One important issue during MR thermometry is motion. Temperature measurement using MR is actually based on the subtraction of current image with respect to the initial one. Motion during the experiment can result in measurement errors or mistaken measurements, which can typically cause the controller to oscillate or even become unstable. In this research, the temperature was acquired by averaging a region of MR measurement (4 × 3 mm2). This can effectively compensate for small motion, such as breath. Results from the in vivo experiments showed the MRAC controller worked well under small motion. Large motion, such as animal kick, was also observed during the experiments typically followed by experiment failure. To minimize the animal movement, anesthetized drug should be paid special attention to avoid movement as much as possible.

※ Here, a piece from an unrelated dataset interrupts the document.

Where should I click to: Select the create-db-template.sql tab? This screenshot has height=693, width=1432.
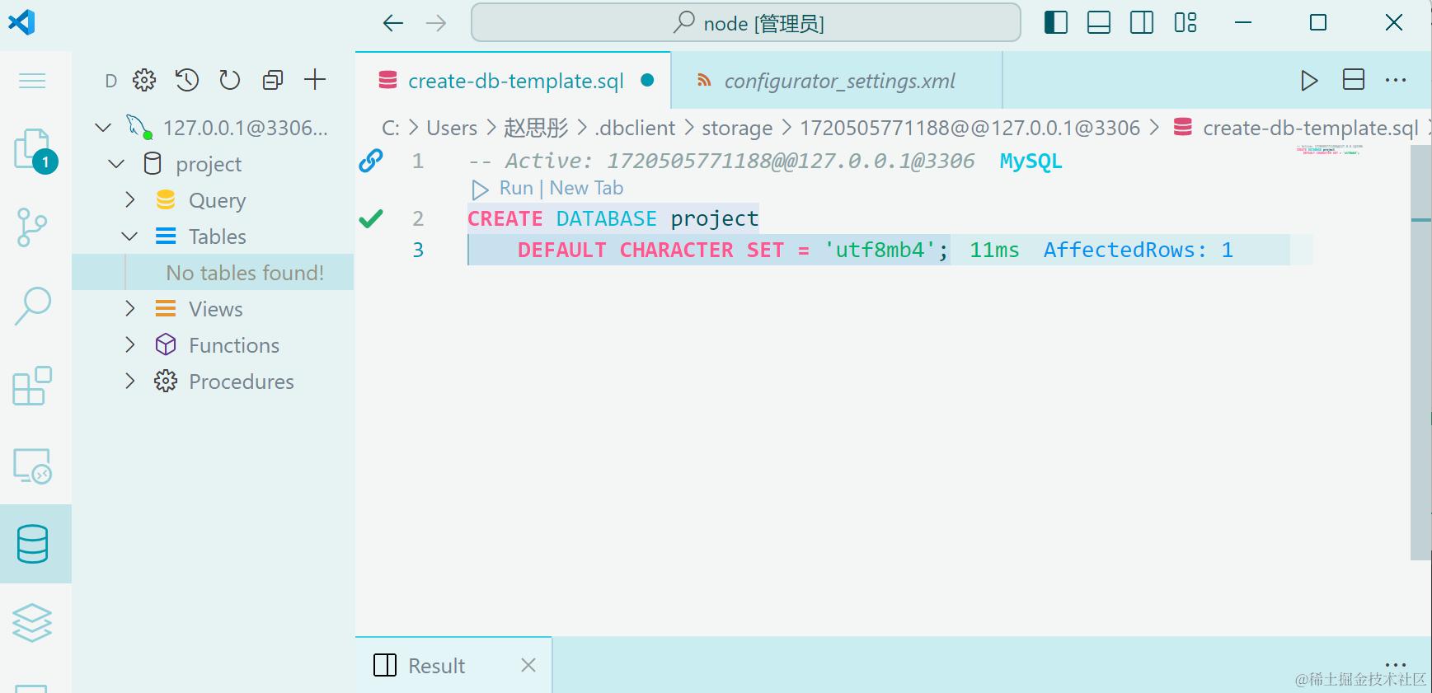515,81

In summary, to accomplish the noninvasive ultrasound hyperthermia treatment, self-tuning regulator (STR) and model reference adaptive control (MRAC) methods with MR thermometry were proposed and applied to an intracavitary ultrasound hyperthermia system. Computer simulations as well as ex vivo phantom and in vivo animal experiments displayed that these methods did not require a priori knowledge of the tissue properties and adaptively adjusted the amplitudes of the array’s driving signal according to the blood perfusion and other dynamic tissue properties to achieve controlled, effective ultrasound hyperthermia.
ACKNOWLEDGEMENTS
This work was supported by the Whitaker Foundation (RG-00-0042) and the Department of Defense Congressionally Directed Medical Prostate Cancer Research Program (DAMD17-0201-0124).